Moore's biography doesn't speak much of Fela's music, but rather Fela's life and times, especially his numerous run-ins with Nigeria's military regime. There is some good coverage of his formative years, namely his early studies in England, his 1960s doldrums, and his trip to the United States that changed everything.
The term "authorized biography" might lead on to expect that sordid and risque details are left out, but Fela was so sexually flamboyant that he insisted Moore cover his relationships with women in depth. The singer believed in free love and would bed any groupie who came to his compound, usually enjoying multiple women a day. A few years before, Fela had infamously married 27 female members of his entourage and he invited Moore to interview the 15 "queens" who now remained with him. While Fela's lack of restraint and misogynism are appalling, one does have to admire the tenacity of these women who stayed with their man through parental disapproval, beatings by police and soldiers and imprisonment.

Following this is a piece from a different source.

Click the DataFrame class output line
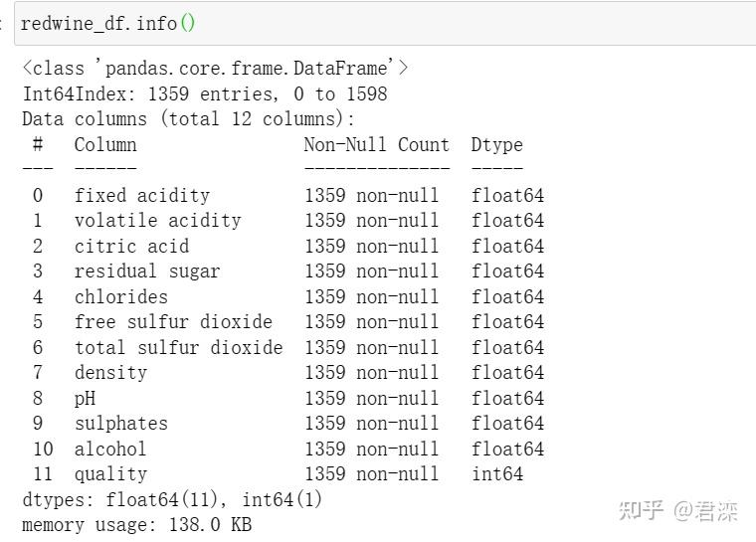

The 1982 text has been left unchanged, but Moore has added a poignant epilogue that describes Fela's deterioration over the 1980s and 1990s. First, Fela became increasingly paranoid, believing that spirits were talking to him and that close friends were CIA agents out to get him. Some of his longtime associates left him at this point, and his musicianship suffered, though ironically this is when he was in the greatest demand by international music labels. Then, multiple imprisonments, the regime of Sani Abacha and AIDS managed to silence him over his last years. In compiling a Fela discography and reading critical commentary, I had been puzzled by the obscurity of his late career, and Moore's biography explains why Fela's Seventies achievements form the core of his output.
All in all, as a Fela Kuti fan, I found Moore's biography informative and enjoyable. It could have used more discussion of Fela's music (there's nothing here about his relationship with his band members or stylistic evolution), but it was certainly still worthwhile.